MADRID / Yoncheva en el Teatro de la Zarzuela: un debut de antología

MADRID / Yoncheva en el Teatro de la Zarzuela: un debut de antología

Madrid. Teatro de la Zarzuela. 29-IV-2021. Sonya Yoncheva, soprano. Orquesta de la Comunidad de Madrid. Director: Miquel Ortega. Obras de Chueca, Sorozábal, Moreno Torroba, Millán, Marqués, Gaztambide, Giménez, Luna, Soutullo y Vert, Penella, Chapí y Roig.

Dentro del ciclo de Conciertos de la presente temporada, el Teatro de la Zarzuela nos ha regalado un recital de Sonya Yoncheva, una voz que se ha hecho indispensable en los escenarios líricos, como así ha venido demostrando en sus numerosas actuaciones en diversos teatros de Europa, en el Metropolitan neoyorquino y, hace un par de años, en el Teatro Real de Madrid con Il Pirata de Bellini. En esta ocasión la soprano búlgara hacía su debut en el Teatro de la Zarzuela con un repertorio digno de este teatro, como la propia Yoncheva manifestó con sus palabras en un buen castellano; un programa nada fácil, íntegramente dedicado a nuestro género lírico, concretamente a la zarzuela grande, con nueve romanzas, un dúo y cuatro piezas instrumentales: dos preludios (La Alegría de la huerta de Federico Chueca y Los Borrachos de Gerónimo Giménez) y dos intermedios (Los burladores de Sorozábal y La leyenda del beso de Reveriano Soutullo y Juan Vert).

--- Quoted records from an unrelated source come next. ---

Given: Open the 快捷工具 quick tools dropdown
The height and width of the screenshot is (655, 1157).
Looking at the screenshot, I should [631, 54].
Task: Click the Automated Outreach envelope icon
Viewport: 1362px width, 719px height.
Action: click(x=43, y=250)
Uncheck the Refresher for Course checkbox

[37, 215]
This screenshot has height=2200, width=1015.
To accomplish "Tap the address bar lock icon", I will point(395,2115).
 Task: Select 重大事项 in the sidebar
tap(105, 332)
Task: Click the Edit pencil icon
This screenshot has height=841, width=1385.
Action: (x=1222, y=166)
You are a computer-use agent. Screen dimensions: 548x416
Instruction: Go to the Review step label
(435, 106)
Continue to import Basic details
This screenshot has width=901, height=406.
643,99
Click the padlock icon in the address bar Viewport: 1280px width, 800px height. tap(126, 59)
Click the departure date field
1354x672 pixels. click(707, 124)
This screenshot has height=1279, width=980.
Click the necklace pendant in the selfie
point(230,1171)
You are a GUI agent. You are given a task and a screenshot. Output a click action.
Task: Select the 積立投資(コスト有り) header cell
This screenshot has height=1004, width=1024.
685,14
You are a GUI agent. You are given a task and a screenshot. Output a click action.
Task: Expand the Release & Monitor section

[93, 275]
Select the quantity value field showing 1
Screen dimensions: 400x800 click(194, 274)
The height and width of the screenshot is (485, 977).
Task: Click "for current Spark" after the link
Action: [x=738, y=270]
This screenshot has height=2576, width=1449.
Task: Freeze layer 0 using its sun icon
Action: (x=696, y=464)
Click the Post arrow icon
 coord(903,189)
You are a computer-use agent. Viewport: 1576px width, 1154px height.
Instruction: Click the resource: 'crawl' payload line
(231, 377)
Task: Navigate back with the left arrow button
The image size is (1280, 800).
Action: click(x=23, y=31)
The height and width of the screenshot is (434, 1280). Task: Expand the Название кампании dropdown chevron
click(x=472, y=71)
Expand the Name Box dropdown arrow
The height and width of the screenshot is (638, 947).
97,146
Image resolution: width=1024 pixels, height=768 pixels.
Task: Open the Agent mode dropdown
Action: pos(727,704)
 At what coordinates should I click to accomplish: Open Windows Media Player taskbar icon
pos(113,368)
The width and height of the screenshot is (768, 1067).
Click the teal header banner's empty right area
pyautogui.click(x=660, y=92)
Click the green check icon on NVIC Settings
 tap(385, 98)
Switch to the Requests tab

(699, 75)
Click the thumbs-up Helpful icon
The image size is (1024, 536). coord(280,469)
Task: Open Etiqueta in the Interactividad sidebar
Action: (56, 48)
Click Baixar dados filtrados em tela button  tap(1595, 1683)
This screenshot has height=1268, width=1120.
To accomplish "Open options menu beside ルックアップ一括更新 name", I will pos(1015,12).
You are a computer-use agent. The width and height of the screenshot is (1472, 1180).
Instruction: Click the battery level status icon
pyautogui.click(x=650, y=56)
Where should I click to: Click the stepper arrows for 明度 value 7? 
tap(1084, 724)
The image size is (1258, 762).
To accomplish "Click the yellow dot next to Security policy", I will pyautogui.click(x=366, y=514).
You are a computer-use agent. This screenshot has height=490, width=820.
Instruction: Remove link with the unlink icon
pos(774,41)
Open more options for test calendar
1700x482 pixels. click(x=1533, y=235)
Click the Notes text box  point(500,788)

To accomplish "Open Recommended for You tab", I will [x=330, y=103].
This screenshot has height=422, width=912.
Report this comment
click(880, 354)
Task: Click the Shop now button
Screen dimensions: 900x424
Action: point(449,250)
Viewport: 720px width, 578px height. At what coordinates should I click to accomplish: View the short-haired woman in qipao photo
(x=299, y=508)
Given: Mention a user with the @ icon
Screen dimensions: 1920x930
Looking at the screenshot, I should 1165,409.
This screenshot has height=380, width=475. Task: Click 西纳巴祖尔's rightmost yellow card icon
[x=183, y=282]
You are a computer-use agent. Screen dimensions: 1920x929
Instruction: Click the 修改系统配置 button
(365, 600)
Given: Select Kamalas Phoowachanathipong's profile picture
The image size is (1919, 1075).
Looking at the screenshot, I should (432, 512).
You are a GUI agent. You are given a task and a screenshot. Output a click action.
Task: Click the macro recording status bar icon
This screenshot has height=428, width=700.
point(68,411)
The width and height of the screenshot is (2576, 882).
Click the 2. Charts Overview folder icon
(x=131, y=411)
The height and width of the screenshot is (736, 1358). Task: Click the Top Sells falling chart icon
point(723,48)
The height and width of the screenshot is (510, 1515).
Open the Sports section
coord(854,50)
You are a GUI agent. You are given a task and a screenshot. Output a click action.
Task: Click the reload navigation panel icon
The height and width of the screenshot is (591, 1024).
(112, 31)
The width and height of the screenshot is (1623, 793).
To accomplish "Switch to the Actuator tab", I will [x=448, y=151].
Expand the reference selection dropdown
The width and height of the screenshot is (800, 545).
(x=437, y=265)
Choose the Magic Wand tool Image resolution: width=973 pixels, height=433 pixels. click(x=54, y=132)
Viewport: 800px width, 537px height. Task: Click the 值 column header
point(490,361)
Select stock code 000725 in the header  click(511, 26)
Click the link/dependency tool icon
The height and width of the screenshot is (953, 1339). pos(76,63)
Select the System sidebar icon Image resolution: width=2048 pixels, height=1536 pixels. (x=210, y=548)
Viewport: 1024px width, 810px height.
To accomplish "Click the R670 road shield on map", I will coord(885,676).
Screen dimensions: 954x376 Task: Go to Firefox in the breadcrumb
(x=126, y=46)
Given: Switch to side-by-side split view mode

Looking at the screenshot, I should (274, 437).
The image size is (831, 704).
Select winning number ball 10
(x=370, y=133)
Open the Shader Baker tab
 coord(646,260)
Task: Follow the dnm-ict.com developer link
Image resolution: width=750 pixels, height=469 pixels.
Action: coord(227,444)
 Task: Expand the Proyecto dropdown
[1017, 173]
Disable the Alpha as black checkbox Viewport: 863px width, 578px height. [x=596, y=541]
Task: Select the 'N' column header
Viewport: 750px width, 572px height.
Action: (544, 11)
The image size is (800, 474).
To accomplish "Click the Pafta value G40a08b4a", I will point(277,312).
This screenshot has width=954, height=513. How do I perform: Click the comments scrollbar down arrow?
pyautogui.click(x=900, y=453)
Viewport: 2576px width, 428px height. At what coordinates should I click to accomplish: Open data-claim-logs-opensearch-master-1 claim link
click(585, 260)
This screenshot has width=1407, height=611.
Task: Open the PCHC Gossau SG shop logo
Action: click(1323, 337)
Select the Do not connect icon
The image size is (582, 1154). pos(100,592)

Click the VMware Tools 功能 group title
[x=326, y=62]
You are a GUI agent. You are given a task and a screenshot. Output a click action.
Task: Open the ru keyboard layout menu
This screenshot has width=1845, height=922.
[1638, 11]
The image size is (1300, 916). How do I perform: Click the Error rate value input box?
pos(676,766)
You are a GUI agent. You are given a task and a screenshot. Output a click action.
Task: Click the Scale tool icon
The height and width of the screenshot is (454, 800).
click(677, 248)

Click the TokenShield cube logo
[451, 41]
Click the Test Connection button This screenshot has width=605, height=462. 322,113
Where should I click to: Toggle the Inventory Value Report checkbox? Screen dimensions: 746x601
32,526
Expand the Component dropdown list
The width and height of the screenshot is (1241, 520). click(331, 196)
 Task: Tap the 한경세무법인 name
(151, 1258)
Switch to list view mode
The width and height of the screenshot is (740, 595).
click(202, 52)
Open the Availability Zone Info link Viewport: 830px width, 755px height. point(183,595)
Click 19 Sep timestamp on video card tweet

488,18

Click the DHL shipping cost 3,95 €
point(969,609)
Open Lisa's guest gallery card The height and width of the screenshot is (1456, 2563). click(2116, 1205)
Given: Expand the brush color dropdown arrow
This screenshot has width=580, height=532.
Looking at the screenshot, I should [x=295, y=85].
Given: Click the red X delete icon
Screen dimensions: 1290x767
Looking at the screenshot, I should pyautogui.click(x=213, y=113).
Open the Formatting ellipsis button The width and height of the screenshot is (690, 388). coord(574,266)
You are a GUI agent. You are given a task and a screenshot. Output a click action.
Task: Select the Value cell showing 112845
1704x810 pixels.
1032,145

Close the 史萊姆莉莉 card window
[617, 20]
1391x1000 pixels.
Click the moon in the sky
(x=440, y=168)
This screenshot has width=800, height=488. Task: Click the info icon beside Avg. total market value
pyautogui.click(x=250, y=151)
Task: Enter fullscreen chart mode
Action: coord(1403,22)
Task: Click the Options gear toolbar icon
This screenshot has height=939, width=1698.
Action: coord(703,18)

Acompañada con gran atención y exquisitez por la ORCAM bajo la batuta de Miquel Ortega, maestro siempre sensible y buen entendedor de nuestro género, esta excelente soprano lírica brindó con su canto una feliz velada, comenzando su intervención con la romanza ‘Noche hermosa de jardines perfumados’ de Katiuska de Pablo Sorozábal; del mismo maestro interpretó también la romanza de Ascensión ‘No corté más que una rosa’ de La del manojo de rosas. La cuidadosa orquestación de los números vocales de La marchenera de Moreno Torroba se hizo patente en la canción de Valentina en forma de petenera ‘Tres horas antes del día’, en la que Yoncheva mostró sus poderosas facultades, pasando de la caricia garbosa y sinuosa a la lamentación o plegaria.

El anillo de hierro, una de las grandes obras líricas de Miguel Marqués, tiene en su acto tercero una romanza para tiple, ‘Lágrimas mías en dónde estáis’, que la cantante búlgara interpretó como se exige, con expresividad y poesía. Siguió con la romanza de Lucinda ‘La luz de la tarde se va’ de El pájaro azul, del maestro gaditano Rafael Millán. Con timbre de gran belleza y expresividad acometió la romanza de María ‘Yo me vi en el mundo desamparada’ de El juramento, partitura de gran densidad armónica firmada por el músico navarro Joaquín Gaztambide. Desembocó en la famosa canción española ‘De España vengo’, la romanza de Concha, de fuerte raigambre popular, escrita por Pablo Luna para El niño judio. Sobresaliente en su exposición, la cantante fue diáfana en mostrar el sabor antiguo, los melismas andaluces de la pieza y las zonas cadenciales hispanas. El programa incluía una de las páginas más celebradas de Chapí, las denominadas ‘Carceleras’ de su zarzuela cómica Las hijas del Zebedeo, de las que la cantante salió airosa, con una sencilla orquestación al servicio de la solista. El capítulo de romanzas concluyó con ‘Yo soy Cecilia’ de la zarzuela o comedia lírica cubana Cecilia Valdés, de Gonzalo Roig. El movimiento corporal de Yoncheva, acompasado con el ritmo caribeño, entusiasmó al público.

Otro de los grandes momentos del recital fue la soberbia colaboración del tenor santanderino Alejandro del Cerro, quien, consciente de la ‘partenaire’ que tenía a su lado, hizo posible que escucháramos una magistral interpretación del dúo del segundo acto entre Rafael ‘el Macareno’ y Soleá de El gato montés de Manuel Penella, que concluye con el rotundo pasodoble. Una vez más, Sonya Yoncheva lució su sólida voz de soprano lírica, de calibrado registro, bien regulada emisión, excelente fraseo y clara dicción.

La insistencia del público propició que la cantante concediese dos bises. Repitió la petenera de Moreno Torroba, una de sus páginas preferidas, según ella misma confesó, y remató con una ejemplar ‘Habanera’ de Carmen de Bizet acompañada al piano por Miquel Ortega. El público despidió a esta gran voz, en su sobresaliente debut, puesto en pie, con bravos y una ovación de gala.